Scientists discover stage when embryonic cells become stem cells
Scientists at the University of Cambridge have discovered the stage at which some of the cells of fertilised mammalian eggs are fated to become stem cells.
These findings are contrary to the long-held belief that cells are the same until the fourth cleavage of the embryo.
The study, published in Nature magazine, also lists the causes behind this phenomenon.
The researchers say that after fertilisation, the embryonic cells at first undergo equal, symmetrical divisions and unequal, asymmetrical ones that direct smaller daughter cells towards the inside of the embryo, and then they become the inner cell mass of stem cells.
Previously, it was believed that the mammalian embryo starts its development with identical cells, and only as these inside and outside cells form do differences between cells first emerge.

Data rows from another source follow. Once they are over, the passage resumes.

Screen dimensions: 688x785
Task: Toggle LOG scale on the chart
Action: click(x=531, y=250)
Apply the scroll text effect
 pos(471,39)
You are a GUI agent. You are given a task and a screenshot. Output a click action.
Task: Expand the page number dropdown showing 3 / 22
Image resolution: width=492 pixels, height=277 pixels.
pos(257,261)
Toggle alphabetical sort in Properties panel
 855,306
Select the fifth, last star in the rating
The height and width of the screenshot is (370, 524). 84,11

But Professor Magdelena Zernicka-Goetz claims to having found evidence suggesting that differences between the embryonic cells are already apparent at the 4-cell-stage, before the cells become partitioned between the inside or outside of the embryo.
The lead researcher said that those differences depend on the orientation and order of the very first cleavage divisions of the embryo.

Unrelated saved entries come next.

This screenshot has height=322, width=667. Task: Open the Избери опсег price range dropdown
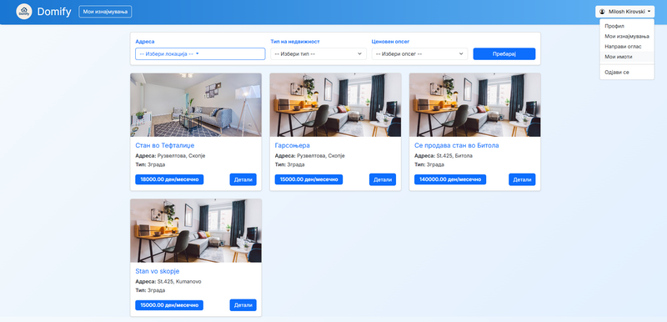click(419, 54)
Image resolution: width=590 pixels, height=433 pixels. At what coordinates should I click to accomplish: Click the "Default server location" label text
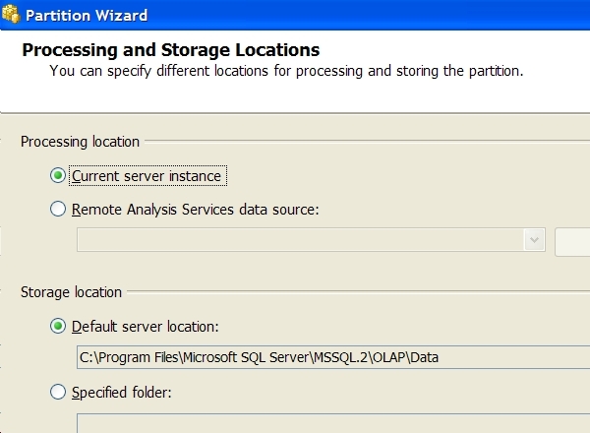click(x=145, y=326)
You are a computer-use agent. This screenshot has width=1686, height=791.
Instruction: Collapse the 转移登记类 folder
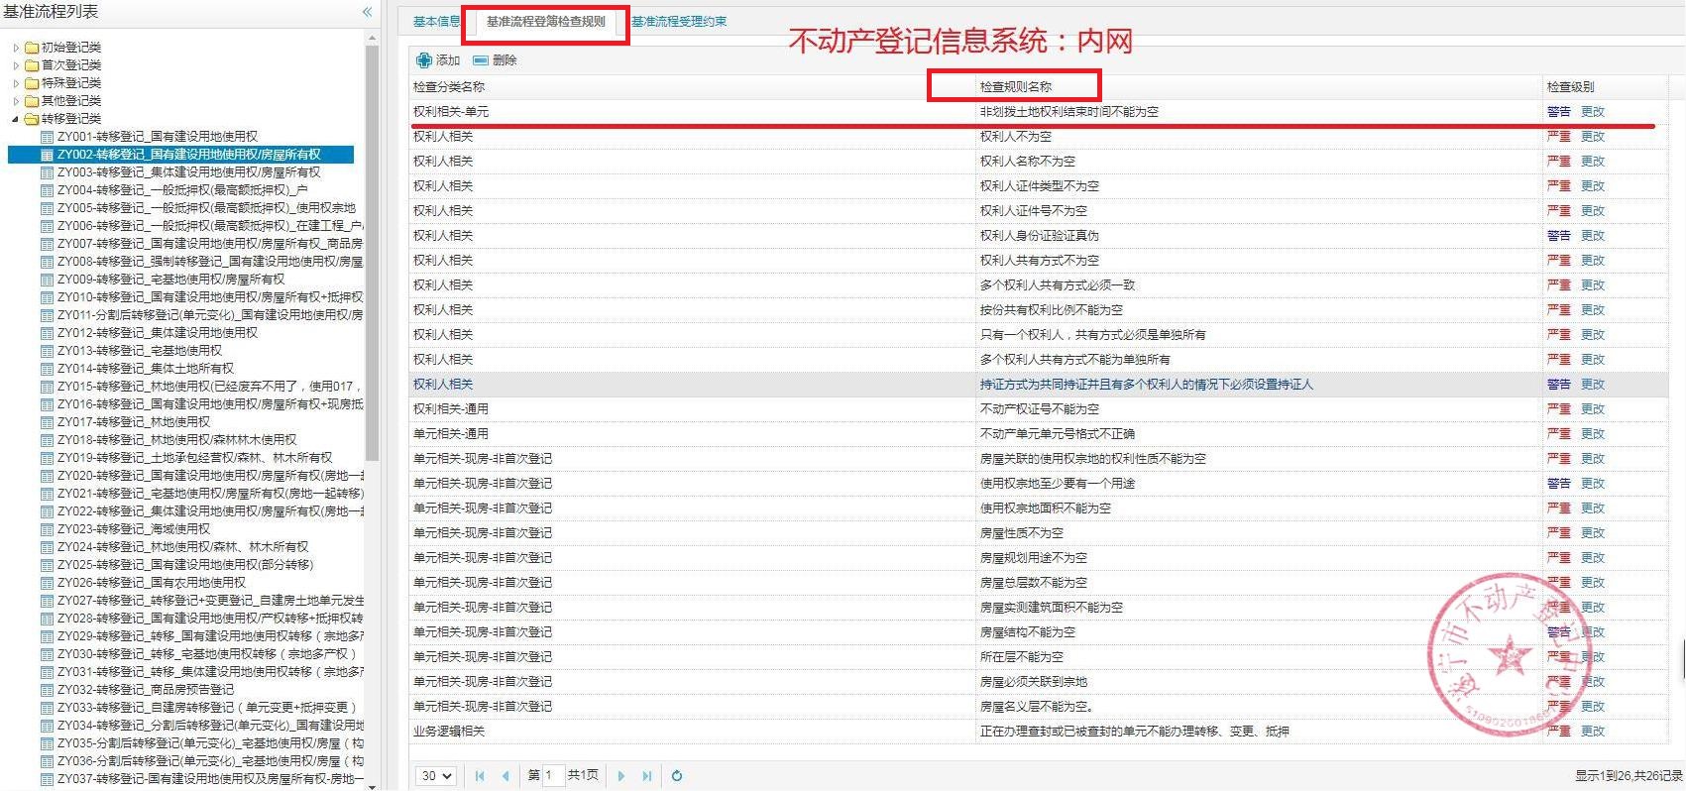tap(16, 119)
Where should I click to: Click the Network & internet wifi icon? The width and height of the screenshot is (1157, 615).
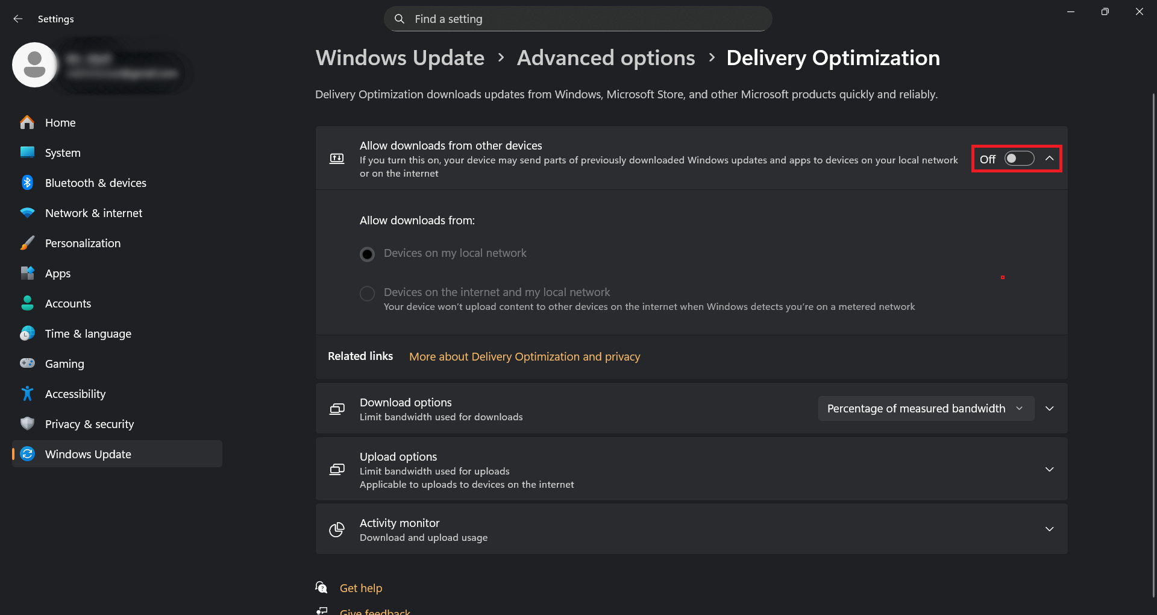(27, 213)
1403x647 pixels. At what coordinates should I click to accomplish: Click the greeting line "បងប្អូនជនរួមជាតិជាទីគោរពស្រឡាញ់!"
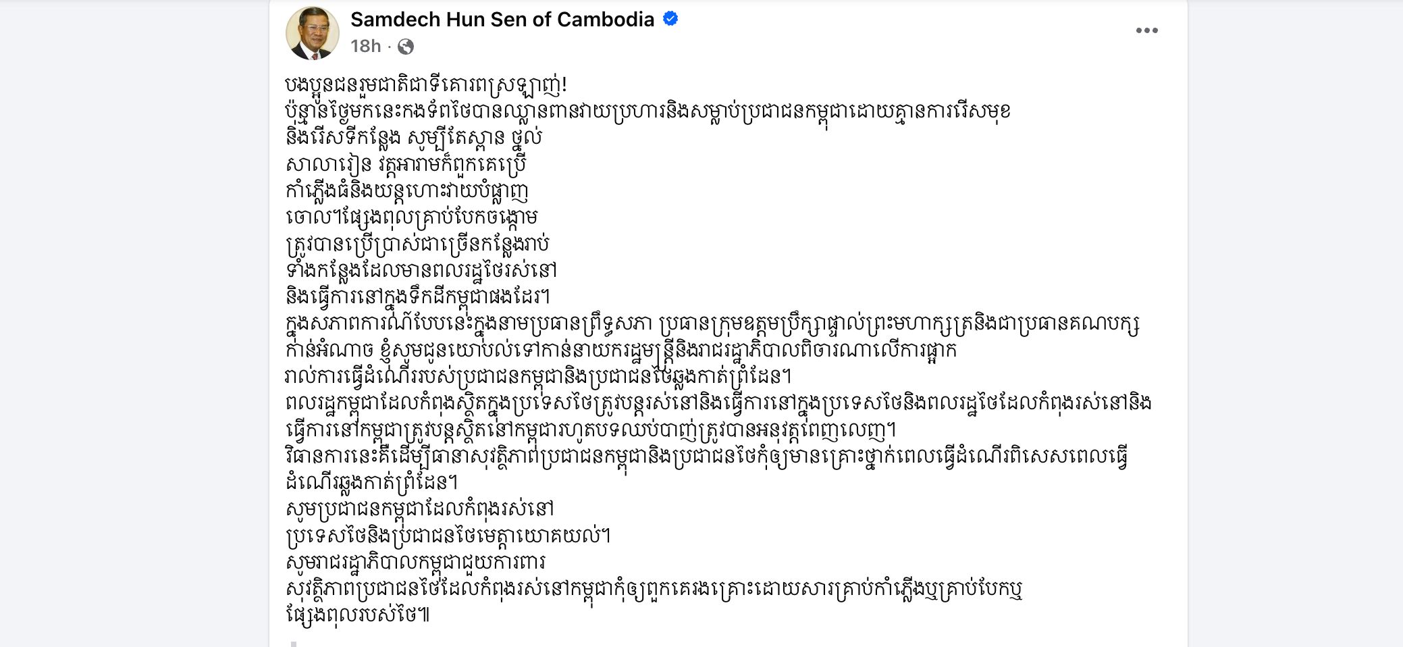tap(426, 85)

"Our findings were surprising since they showed that cells of the mammalian embryo first start to differ from each other much earlier in development than previously supposed but also they give us a real clue on how to manipulate embryonic cells so that they will develop with the properties of the natural stem cells of the embryo," said Professor Zernicka-Goetz.

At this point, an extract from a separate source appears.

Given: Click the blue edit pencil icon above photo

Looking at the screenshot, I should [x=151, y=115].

The study also found that the level of a methylated form of histone H3, one of the basic proteins around which DNA is packaged and affects the gene expression when modified, determined the cell fate and transcription activity.
They found that the higher the levels of modified form of histone, the more predisposed the mammalian embryonic cells were to develop the qualities of inner embryonic cells, a population that have stem-cell-like properties.
Their findings show that manipulating epigenetic information in this protein in early mouse embryos can influence cell fate determination.